“There is no fear in love, but perfect love casts out fear; for fear has to do with punishment and whoever fears has not reached perfection in love.”
~ First John 4.18, NRSV
I’m tired of being afraid, exhausted by conversations of possible insult or ill- treatment due to race, racism, prejudice and/ or stereotypes. I am worn down by the recurring thought that imperfect strangers, whose intentions are somehow revealed by the socially coloring of their skin, do not love me or could not ever come to love me if we were to become known to each other. I’m worn out by conclusions like “People never change”, “That will never happen” and “That’s just the way they are,” which are more often than not personal decisions to disengage from tough conversations on race and racism, to not acknowledge our ignorance of and disinterest in finding out more about other cultures and to retreat from those cultures that are not similar or have not assimilated into our own, segregating ourselves without the assistance of the law, familial pressure or societal norms and expectations.
We do this not as a courtesy, not out of habit but due to fear. We have racial phobias and there is a name for every one of them: Negrophobia (i.e. “fear or contempt for [socially colored] black people and their culture; behavior based on such an attitude or feeling”), Anglophobia (i.e. “fear or contempt for [socially colored] white people and their culture; behavior based on such an attitude or feeling”), redpeoplephobia, brownpeoplephobia, yellowpeoplephobia and so on. But these phobias are not due to real danger or the threat of physical harm. Instead, it is an irrational fear not rooted in present and often times historical reality or experience. It is the fear of the unknown, the potential threat of change, to us not having things our way, to the possibility that we will have to share the land and its resources.

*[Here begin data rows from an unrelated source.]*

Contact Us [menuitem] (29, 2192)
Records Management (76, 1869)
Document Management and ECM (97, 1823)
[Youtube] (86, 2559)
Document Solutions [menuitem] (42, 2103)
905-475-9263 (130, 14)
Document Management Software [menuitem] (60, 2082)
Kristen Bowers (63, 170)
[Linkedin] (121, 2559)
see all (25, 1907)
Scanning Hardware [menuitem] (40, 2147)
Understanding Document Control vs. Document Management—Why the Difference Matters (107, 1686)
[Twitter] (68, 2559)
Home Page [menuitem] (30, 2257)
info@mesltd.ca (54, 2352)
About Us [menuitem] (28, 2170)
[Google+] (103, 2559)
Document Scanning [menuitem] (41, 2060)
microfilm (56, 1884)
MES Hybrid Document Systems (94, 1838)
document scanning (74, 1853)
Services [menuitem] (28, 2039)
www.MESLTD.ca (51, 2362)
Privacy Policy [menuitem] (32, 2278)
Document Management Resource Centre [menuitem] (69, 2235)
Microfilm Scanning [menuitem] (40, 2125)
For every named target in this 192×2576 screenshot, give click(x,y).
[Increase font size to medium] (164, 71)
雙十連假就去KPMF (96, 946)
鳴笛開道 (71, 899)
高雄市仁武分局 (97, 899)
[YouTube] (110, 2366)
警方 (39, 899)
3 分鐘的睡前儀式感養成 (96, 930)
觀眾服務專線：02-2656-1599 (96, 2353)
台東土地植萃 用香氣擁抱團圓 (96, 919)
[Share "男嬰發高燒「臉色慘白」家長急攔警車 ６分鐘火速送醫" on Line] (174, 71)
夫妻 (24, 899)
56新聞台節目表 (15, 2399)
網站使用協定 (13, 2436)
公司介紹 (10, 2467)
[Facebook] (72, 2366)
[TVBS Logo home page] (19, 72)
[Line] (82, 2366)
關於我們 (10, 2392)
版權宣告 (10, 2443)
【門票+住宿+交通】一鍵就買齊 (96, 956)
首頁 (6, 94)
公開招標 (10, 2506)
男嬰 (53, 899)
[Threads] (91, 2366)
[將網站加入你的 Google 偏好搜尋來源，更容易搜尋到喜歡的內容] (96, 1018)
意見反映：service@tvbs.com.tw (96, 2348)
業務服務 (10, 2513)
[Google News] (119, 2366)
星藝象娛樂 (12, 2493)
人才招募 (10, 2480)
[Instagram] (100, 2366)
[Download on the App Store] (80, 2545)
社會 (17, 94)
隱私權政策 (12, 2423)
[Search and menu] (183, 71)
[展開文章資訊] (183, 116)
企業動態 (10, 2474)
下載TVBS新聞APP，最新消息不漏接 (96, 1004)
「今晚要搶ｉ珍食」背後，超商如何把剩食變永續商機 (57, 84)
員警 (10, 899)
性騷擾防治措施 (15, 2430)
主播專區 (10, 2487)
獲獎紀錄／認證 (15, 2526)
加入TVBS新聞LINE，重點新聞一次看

Still, this fear brings dread, anxiety and terror. In fact, fear was first associated with flight because of the innate reaction of persons who felt threatened. Running away, fleeing from the area, leaving the situation was a survival mechanism. But, what are we attempting to survive when we flee because of socio- cultural construct of race? The connection between fear and flight is clearly demonstrated in the racialized reality of white flight (i.e. the desire to move due to the fear of the possibility of increased crime and subsequent loss of property value due to the influx of neighbors from different cultures who are associated with all the things that are wrong about humanity). I have often heard the fears of such persons: “They are going to take our jobs, take our men, take our women, take over our schools, neighborhoods and government.”
The perceived loss is great and so is our assumed ownership. We want to have everything, every person, place and thing whether they claim us or want us at all. And we don’t want any one who is not a part of our group to touch or benefit from anything. “The earth is ours and the fullness there of (Psalm 24.1).” We are selfish gods, self- regarding idols who create only for ourselves and those we like and who supposedly look like us.

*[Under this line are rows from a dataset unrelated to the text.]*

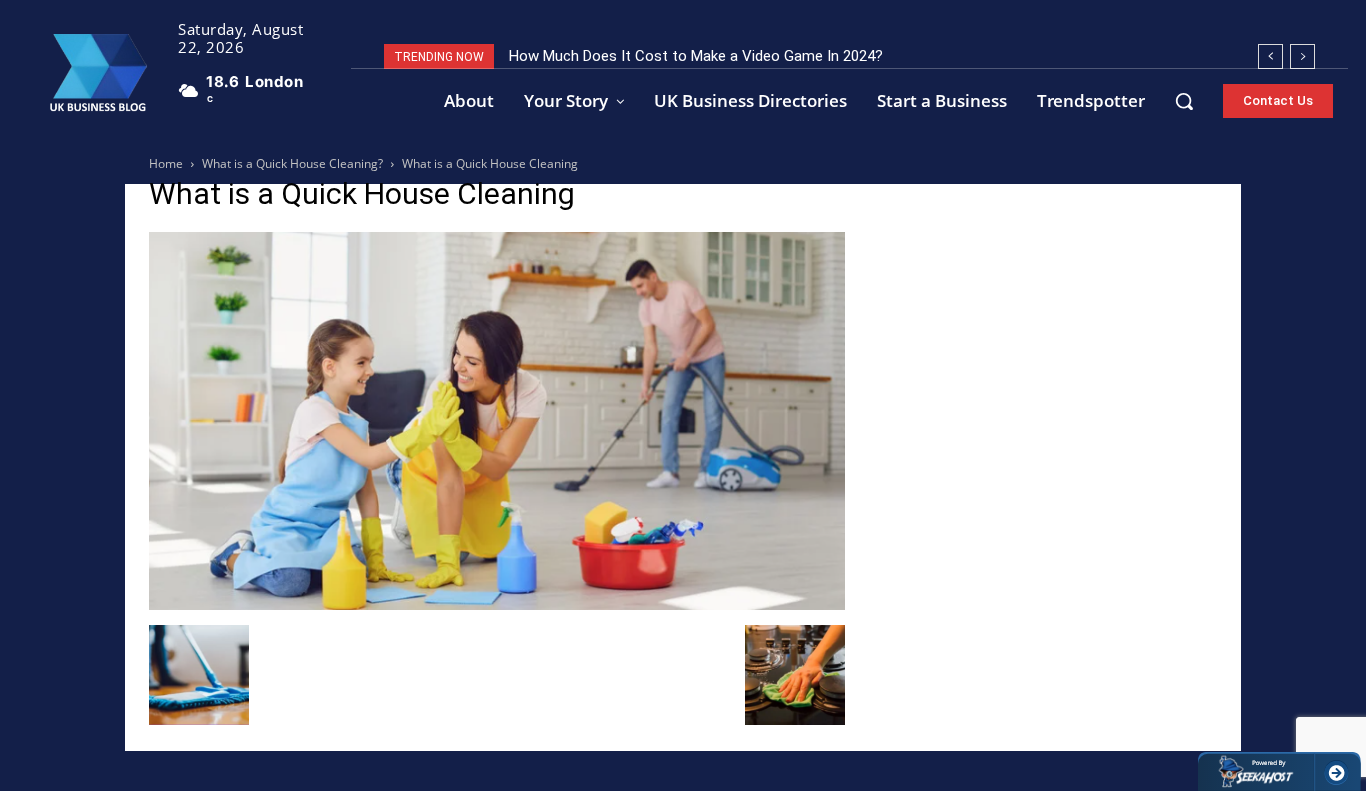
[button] (1184, 101)
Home (166, 163)
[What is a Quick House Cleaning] (497, 604)
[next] (1302, 56)
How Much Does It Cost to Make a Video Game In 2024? (696, 56)
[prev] (1270, 56)
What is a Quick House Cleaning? (292, 163)
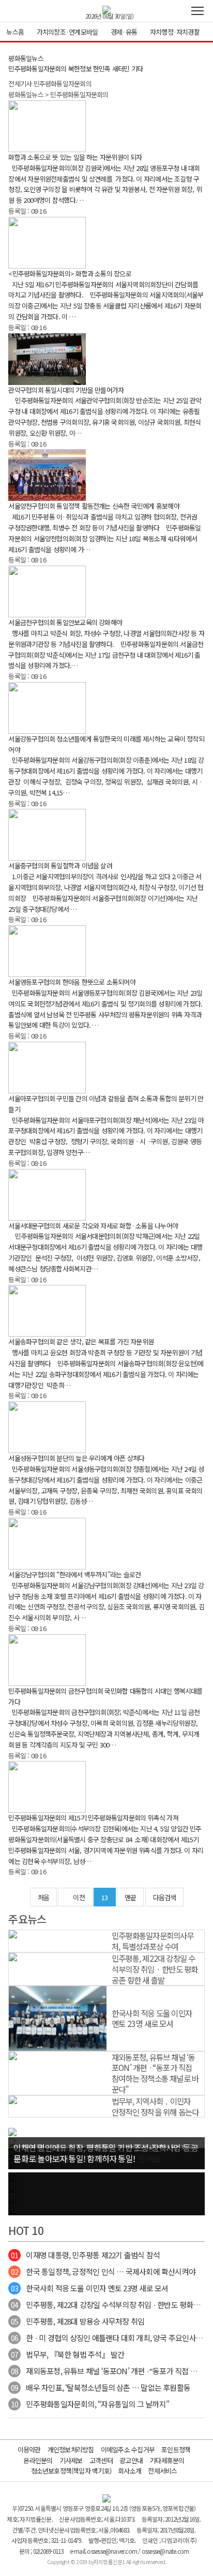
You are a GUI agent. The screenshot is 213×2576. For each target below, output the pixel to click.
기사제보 (71, 2460)
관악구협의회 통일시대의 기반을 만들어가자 (66, 390)
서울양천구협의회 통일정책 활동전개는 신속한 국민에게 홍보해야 (93, 506)
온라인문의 (37, 2460)
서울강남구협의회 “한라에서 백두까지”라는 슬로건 (74, 1574)
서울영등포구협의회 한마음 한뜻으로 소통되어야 (71, 982)
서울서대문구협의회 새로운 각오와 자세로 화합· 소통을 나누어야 (92, 1226)
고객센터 (101, 2460)
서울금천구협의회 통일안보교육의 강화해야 (65, 622)
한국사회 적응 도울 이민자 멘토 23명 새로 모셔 (89, 2288)
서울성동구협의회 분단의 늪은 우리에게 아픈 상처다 (76, 1458)
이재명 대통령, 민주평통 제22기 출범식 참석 (85, 2254)
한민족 (102, 68)
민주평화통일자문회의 (37, 68)
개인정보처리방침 (71, 2449)
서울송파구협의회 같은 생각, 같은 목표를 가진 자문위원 (81, 1341)
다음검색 (164, 1897)
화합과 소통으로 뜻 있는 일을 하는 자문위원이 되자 (75, 157)
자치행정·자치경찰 (175, 32)
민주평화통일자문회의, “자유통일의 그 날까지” (90, 2404)
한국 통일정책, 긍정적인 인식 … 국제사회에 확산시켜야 (103, 2271)
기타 (137, 68)
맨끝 (130, 1897)
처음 (43, 1897)
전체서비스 (162, 2471)
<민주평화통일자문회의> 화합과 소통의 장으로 (69, 273)
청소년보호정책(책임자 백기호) (71, 2471)
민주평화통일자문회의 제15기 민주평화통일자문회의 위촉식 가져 (93, 1818)
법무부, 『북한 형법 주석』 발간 (67, 2354)
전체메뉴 (197, 11)
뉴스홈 (15, 32)
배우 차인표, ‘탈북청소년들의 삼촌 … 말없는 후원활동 (100, 2387)
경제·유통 (124, 32)
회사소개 (129, 2471)
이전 (78, 1897)
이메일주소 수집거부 (128, 2449)
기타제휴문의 (166, 2460)
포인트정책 (175, 2449)
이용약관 (29, 2449)
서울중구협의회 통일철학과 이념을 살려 (60, 865)
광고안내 (131, 2460)
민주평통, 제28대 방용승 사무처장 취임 (77, 2321)
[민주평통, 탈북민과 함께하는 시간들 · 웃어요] (12, 2131)
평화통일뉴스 (25, 58)
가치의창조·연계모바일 (67, 32)
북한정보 (80, 68)
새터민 (121, 68)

Despite this ongoing and abundant supply of fear, I have decided that I am going to fear less. I’m not going to live in fear and fear is not going to live in me. It just doesn’t fit into this house of love; it won’t clear the doors and I can’t squeeze it into the window. If it were possible to cut it down into moveable pieces, fear would still clash with the furniture. It doesn’t go well with grace, mercy, peace and hope. Fear’s style is outdated and is not functional. It doesn’t work anymore and when it did, it didn’t work well. There was always something better available: love. But, not just any old kind of love but God’s perfect love.
So, I’m cleaning house but I’m not donating my fear to others. I’m not going to have a yard sale on Saturday to sell them at a discounted price. No, I’m going to bag up my fears but I’m not going to throw them in the trash for fear that someone find them and believing them to be valuable take them into their own home. No, I am going to cast them out because I am living with God in perfect love. I am fearing less.